(Saved entries)
----

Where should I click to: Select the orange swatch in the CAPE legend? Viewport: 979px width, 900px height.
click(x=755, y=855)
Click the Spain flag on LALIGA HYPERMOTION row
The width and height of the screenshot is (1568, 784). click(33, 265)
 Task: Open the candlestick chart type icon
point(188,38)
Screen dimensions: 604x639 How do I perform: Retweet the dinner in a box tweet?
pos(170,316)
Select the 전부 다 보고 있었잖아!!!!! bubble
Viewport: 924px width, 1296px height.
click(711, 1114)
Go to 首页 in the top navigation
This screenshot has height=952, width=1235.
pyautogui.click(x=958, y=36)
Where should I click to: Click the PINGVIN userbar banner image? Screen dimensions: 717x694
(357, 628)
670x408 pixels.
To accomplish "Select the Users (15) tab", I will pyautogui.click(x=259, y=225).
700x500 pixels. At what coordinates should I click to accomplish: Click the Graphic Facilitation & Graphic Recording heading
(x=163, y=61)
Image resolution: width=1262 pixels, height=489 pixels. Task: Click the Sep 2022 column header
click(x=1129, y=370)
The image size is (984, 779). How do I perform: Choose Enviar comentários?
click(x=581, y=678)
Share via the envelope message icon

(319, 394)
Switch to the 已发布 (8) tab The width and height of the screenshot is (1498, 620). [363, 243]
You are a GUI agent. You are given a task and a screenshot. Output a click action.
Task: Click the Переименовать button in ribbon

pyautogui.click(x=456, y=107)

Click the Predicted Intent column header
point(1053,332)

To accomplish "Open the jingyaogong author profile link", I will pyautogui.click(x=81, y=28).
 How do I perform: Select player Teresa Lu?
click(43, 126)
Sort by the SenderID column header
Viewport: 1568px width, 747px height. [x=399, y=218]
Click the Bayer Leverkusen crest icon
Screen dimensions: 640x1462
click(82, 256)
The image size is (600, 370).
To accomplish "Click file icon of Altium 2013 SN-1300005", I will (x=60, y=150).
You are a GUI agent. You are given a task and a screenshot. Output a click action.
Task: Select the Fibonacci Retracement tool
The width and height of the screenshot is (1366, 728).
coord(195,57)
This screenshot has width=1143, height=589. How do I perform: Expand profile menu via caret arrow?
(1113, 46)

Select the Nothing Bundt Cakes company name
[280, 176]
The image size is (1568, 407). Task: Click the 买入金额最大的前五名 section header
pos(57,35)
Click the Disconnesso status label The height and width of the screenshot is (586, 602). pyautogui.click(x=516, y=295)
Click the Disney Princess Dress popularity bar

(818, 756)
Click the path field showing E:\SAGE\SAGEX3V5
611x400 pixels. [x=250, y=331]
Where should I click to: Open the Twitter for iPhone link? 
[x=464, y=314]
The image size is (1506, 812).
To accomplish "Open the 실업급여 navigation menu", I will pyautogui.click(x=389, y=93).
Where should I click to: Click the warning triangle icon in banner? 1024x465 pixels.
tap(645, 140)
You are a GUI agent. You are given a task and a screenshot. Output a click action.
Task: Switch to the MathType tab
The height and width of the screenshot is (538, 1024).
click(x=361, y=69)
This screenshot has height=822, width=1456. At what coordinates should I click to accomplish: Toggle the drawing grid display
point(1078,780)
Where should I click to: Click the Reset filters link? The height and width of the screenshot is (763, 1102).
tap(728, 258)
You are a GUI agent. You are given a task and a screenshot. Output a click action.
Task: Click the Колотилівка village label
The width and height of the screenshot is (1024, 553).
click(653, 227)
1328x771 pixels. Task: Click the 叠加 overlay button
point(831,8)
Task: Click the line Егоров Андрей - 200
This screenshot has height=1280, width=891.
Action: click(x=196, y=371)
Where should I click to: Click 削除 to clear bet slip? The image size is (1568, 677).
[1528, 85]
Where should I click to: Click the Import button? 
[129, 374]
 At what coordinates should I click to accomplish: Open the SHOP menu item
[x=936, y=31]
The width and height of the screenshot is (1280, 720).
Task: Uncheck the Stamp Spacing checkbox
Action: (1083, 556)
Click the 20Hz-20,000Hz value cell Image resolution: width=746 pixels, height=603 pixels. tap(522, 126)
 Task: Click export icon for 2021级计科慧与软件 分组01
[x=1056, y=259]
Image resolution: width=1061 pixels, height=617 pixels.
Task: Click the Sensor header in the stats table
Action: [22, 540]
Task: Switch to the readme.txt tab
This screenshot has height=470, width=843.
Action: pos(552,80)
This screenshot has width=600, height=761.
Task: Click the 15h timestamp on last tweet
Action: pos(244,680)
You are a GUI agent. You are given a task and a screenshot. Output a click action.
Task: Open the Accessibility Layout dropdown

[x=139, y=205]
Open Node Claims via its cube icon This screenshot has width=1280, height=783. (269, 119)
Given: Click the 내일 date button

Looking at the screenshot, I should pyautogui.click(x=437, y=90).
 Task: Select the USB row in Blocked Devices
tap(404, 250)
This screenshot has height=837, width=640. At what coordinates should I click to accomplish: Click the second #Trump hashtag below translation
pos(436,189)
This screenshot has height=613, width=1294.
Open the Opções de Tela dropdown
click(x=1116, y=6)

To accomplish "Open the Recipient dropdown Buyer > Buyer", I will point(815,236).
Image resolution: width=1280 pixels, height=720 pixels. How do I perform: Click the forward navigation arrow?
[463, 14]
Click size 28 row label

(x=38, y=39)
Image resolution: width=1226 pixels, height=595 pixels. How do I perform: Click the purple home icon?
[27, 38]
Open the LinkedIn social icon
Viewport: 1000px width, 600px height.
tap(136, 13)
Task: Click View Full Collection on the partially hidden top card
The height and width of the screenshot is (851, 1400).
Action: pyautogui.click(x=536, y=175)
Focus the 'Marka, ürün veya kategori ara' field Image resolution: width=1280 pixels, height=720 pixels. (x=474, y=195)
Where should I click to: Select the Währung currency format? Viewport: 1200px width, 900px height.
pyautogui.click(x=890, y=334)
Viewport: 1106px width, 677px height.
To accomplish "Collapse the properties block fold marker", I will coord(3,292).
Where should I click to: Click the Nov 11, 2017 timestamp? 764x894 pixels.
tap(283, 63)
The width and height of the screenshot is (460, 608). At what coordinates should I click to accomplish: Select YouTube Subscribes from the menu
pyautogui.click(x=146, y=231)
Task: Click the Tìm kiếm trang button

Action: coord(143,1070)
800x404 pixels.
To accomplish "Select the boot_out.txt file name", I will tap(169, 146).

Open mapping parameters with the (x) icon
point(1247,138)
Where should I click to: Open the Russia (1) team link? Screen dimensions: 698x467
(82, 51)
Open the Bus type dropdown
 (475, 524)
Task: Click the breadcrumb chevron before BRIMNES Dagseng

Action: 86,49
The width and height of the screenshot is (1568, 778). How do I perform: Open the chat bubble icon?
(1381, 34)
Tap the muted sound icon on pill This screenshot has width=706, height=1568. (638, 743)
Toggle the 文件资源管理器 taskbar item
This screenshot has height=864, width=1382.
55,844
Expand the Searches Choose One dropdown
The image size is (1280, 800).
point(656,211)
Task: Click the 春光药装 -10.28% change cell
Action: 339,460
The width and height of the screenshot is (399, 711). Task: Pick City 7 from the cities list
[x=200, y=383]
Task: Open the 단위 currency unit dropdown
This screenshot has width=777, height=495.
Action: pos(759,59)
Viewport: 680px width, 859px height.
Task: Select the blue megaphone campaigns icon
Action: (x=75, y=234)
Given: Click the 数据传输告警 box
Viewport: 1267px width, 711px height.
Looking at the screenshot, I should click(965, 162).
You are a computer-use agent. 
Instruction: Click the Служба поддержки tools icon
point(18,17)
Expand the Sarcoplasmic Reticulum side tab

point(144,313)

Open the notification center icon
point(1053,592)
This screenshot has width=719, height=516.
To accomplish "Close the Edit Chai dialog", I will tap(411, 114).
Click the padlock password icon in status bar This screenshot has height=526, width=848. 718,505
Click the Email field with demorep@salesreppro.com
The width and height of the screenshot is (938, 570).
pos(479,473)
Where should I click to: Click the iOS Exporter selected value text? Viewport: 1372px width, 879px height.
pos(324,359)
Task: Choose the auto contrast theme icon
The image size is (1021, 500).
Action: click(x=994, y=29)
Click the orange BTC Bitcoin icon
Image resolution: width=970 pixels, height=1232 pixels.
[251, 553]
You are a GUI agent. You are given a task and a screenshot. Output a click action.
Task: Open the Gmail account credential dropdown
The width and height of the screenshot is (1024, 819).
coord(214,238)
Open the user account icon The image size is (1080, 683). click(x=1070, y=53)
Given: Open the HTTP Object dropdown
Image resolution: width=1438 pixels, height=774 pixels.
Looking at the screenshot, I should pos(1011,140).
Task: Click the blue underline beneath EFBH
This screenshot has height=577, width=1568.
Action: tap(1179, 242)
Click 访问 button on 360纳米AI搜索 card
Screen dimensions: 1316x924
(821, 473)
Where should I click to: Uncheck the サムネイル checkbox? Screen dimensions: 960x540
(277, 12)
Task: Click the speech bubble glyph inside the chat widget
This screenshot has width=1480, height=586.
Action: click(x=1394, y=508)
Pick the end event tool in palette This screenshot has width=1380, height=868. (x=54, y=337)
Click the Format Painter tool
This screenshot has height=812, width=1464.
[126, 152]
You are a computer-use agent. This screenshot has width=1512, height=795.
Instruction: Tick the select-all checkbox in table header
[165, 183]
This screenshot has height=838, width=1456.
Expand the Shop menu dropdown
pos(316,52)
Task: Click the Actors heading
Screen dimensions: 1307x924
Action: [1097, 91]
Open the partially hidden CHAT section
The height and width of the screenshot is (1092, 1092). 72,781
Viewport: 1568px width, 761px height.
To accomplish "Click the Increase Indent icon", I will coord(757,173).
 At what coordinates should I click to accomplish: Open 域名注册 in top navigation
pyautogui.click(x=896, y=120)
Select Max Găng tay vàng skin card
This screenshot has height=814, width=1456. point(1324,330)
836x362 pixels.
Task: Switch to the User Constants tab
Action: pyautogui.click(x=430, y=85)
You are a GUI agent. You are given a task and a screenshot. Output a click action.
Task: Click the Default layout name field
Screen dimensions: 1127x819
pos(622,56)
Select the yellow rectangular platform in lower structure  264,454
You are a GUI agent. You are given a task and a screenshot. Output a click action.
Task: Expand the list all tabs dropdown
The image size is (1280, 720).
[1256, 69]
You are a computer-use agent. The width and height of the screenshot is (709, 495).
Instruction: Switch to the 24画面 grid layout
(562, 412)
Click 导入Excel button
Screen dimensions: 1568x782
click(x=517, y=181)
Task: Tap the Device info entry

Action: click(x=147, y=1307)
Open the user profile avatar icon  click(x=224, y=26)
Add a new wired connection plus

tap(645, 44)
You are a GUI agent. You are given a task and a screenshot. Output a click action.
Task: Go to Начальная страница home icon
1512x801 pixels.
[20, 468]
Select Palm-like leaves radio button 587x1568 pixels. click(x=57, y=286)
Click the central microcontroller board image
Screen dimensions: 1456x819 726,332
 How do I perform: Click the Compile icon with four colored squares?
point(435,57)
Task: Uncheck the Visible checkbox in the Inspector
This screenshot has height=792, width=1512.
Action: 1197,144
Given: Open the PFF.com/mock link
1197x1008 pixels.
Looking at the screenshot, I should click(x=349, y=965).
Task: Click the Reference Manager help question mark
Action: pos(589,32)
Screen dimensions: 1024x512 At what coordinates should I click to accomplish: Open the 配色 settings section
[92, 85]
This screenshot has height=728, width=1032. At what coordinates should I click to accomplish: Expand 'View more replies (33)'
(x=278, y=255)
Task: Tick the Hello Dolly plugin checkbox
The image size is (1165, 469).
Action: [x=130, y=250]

----

#### Task statement
Using the data above, return each line that includes the word "account".

#### Task response
Task: Open the Gmail account credential dropdown
Open the user account icon The image size is (1080, 683). click(x=1070, y=53)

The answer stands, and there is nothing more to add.